NC WARN will fight today’s backroom deal in court
Statement by Director Jim Warren:
Durham, NC – Today’s announced settlement between Duke Energy and state regulators is a sell-out of the public that was conducted behind closed doors. As signaled earlier, NC WARN will fight the merger in court – with a very strong legal case – and we’re counting on Attorney General Roy Cooper to also stand up for the public. The utilities regulators sure aren’t protecting the public interest.
There’s very little in this deal for the public. There’s no indication the Utilities Commission and its Public Staff even looked at various billion-dollar charges to customers that we believe Duke hid from review during the merger process.
It’s especially curious that the deal was announced just days after NC WARN exposed a smoking gun document that appears to prove our long-running charges that Duke officials hid the multi-billion dollar Crystal River nuclear fiasco from regulators, the public and shareholders until just a few weeks after the merger closed. That is only one of several massive charges Duke apparently plans to pass along to ratepayers in various states – and which dwarf the purported savings to the public that the merger is legally required to yield.
It’s particularly troubling that this deal-making was orchestrated behind closed doors. Recall that the Commission created a special docket for the merger investigation – then disallowed NC WARN from intervening in it, even though we have been a party in the original merger docket since it was first announced nearly two years ago.
We will demand to see the Commission’s full investigation report, and we call on the news media to demand it too.

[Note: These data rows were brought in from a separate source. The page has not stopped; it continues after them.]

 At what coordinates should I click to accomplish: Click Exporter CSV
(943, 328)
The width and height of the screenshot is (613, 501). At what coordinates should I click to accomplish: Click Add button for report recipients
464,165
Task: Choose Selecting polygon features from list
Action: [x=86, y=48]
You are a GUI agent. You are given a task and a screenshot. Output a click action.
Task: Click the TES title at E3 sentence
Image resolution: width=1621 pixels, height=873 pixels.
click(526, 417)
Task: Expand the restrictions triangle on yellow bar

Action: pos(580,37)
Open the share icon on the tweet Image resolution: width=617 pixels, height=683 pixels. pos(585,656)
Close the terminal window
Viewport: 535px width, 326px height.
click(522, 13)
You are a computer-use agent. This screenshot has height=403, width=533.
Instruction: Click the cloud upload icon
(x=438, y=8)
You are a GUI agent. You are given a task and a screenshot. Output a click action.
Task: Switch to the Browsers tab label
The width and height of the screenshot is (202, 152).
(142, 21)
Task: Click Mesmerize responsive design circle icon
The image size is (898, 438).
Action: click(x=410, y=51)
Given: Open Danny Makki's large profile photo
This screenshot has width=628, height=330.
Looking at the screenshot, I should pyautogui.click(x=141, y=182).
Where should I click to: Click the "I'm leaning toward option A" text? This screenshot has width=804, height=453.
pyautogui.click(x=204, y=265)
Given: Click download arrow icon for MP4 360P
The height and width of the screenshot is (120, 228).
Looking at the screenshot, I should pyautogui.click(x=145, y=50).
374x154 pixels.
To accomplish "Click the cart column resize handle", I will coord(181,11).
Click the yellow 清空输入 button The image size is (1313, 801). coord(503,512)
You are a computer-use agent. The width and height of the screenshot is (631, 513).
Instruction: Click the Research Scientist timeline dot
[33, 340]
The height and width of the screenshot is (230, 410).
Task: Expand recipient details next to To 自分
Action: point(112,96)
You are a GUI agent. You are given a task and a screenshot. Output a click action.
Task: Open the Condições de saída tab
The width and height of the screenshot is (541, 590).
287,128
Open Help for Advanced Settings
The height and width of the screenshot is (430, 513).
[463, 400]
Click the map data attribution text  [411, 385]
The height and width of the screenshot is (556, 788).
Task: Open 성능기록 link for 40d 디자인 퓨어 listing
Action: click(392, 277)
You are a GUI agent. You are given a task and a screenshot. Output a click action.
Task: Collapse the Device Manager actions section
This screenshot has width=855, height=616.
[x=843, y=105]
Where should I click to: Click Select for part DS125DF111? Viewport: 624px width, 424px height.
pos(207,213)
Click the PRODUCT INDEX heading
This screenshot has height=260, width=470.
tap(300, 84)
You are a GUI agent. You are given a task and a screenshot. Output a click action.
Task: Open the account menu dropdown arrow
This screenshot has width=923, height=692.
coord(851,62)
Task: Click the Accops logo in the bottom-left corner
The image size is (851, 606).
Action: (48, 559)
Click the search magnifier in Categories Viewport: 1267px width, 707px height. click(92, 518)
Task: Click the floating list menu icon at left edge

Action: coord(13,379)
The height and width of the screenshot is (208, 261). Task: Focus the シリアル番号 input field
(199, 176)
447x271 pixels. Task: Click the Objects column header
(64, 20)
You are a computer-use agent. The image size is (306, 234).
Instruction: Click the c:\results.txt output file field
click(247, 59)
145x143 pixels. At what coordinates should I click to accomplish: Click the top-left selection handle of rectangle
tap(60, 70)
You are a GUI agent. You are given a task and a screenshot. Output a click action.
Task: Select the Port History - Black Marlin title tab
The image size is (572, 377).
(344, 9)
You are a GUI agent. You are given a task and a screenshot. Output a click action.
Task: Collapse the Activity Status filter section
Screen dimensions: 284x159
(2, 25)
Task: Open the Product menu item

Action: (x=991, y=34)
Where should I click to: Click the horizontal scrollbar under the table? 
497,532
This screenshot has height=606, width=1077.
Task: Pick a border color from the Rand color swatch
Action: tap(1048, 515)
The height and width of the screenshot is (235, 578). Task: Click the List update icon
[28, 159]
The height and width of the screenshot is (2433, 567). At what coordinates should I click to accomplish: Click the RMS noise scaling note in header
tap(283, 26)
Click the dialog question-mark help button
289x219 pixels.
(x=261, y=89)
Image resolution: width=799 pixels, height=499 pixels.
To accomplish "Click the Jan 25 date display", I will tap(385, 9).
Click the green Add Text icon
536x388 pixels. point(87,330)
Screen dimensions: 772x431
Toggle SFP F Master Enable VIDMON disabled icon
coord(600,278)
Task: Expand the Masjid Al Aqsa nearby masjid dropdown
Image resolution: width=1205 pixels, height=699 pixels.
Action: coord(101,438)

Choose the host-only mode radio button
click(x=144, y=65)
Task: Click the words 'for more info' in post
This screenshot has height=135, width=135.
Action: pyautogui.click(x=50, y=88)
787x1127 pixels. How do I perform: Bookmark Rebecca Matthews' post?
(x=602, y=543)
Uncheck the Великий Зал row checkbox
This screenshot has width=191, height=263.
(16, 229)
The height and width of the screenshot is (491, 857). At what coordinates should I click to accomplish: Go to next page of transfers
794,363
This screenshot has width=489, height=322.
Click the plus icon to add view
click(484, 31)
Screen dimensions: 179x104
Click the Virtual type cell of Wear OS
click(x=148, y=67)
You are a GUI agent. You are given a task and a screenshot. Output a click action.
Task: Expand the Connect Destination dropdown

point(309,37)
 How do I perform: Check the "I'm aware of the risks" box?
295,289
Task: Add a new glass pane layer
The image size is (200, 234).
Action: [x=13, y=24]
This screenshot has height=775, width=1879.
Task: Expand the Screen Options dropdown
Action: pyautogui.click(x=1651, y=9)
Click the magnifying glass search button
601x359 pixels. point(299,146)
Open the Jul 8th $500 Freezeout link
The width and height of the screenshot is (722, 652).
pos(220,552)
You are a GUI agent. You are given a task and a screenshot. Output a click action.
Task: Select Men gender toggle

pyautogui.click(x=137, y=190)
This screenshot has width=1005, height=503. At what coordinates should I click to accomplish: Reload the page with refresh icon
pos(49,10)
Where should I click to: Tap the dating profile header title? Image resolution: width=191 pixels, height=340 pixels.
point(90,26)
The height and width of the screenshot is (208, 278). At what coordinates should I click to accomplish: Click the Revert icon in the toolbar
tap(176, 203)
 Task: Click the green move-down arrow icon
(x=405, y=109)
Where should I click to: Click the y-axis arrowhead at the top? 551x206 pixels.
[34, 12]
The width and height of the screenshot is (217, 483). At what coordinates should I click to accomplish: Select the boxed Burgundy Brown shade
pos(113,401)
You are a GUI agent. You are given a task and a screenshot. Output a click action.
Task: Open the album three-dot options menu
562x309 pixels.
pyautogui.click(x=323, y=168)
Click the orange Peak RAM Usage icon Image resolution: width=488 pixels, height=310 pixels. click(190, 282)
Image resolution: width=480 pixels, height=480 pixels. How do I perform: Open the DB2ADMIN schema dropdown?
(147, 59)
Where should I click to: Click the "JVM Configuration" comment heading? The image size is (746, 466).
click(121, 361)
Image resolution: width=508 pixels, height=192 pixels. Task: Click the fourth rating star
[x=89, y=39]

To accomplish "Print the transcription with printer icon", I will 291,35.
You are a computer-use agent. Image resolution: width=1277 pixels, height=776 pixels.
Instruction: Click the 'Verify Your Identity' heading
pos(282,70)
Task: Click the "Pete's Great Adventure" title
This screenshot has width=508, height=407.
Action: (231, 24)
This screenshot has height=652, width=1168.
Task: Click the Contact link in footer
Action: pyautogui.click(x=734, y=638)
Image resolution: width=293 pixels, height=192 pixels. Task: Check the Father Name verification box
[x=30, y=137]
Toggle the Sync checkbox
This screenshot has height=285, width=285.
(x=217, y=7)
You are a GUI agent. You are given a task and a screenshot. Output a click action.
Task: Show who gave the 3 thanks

The people of North Carolina paid for it, as we pay for the salaries of every state regulator who went along with this deal that represents a huge gift to Duke Energy – the second largest electric utility in the world and one which wields an embarrassing level of influence over various levels of our state government.
Don’t buy the spin that the deal somehow penalizes CEO Rogers – he’ll retire in 13 months as he had planned.
We’ll have more to say at Monday’s Commission conference with its staff at 10am.